Is the emerging digital society a continuation of what is sometimes called the printing-centred society, or do the two exist next to each other?

Communication scientists and sociologists refer to the printing-centred society as the Gutenberg period. Gutenberg was at the origin of this transformative technology. A new book from Professor Jeff Jarvis refers to this period as being an intermezzo in the evolution of how we communicate with each other. He prefers to use the term the Gutenberg Parenthesis.

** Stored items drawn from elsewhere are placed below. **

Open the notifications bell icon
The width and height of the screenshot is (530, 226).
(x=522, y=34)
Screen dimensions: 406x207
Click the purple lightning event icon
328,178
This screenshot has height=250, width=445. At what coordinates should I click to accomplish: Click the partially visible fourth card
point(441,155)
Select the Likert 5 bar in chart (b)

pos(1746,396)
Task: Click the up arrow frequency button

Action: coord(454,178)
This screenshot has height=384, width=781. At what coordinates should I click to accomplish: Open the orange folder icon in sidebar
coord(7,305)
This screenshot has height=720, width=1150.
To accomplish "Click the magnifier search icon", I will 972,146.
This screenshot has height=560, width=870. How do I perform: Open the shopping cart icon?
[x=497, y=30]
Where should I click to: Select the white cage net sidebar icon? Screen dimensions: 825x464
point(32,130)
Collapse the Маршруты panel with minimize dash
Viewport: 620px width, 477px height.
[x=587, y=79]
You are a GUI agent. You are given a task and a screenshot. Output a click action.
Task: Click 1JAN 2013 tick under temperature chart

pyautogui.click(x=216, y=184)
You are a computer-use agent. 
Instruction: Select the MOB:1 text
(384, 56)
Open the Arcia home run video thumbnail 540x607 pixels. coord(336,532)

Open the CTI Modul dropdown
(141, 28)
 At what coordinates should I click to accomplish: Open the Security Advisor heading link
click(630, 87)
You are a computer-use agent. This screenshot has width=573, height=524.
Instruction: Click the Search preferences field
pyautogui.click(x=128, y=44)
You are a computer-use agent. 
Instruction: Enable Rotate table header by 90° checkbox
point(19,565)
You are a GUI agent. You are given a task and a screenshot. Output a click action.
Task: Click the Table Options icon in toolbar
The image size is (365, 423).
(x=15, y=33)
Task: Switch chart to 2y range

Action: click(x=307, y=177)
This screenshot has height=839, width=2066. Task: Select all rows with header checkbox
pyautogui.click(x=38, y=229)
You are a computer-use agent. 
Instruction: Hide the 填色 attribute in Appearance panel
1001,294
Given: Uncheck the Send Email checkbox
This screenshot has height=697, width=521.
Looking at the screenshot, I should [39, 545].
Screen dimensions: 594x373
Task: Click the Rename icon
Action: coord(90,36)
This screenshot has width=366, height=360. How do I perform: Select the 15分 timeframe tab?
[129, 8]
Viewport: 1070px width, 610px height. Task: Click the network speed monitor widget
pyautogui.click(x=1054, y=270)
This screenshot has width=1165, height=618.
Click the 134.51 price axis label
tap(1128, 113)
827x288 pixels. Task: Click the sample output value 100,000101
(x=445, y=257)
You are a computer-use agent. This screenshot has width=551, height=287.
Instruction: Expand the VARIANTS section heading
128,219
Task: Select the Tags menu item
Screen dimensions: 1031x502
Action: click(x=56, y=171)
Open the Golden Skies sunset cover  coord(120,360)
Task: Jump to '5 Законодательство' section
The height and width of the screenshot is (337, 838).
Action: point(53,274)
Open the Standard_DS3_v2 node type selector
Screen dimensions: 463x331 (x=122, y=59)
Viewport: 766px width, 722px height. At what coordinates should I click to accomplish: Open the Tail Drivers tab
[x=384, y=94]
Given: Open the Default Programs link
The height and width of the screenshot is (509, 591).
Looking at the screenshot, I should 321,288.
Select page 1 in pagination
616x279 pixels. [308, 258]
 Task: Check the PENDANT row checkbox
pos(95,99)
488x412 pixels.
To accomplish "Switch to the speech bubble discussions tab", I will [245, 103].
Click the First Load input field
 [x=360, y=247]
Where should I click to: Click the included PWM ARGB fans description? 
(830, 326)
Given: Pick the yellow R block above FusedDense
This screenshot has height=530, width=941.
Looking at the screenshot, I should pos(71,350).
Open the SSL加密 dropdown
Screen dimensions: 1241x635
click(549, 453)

After a restful holiday period we present a thought-provoking concept via a book review and an interview with the journalist turned professor who became first known as the originator of ‘Dell hell’.

Who is Jeff Jarvis?

Jeff Jarvis is an American journalist, book author and media expert who argues the personal and social benefits of the internet. He is the Leonard Tow Professor of Journalism Innovation and director of the Tow-Knight Centre for Entrepreneurial Journalism at the Craig Newmark Graduate School of Journalism at the City University of New York. He began his journalism career in 1972 when he worked for a local weekly newspaper before going on to work for the Chicago Tribune, TV Guide and People Magazine and Entertainment Weekly.

He has also been a media columnist at The Guardian, Associate Publisher and Sunday Editor at the New York Daily News, and columnist and editor at the San Francisco Examiner. He is the author of numerous books. In 2012, he published the Kindle single Gutenberg the Geek, describing Johannes Gutenberg as ‘the world's first technology entrepreneur’. His new book, The Gutenberg Parenthesis: The age of print and its lessons for the age of the internet by Jeff Jarvis is published by Bloomsbury Academic, £20.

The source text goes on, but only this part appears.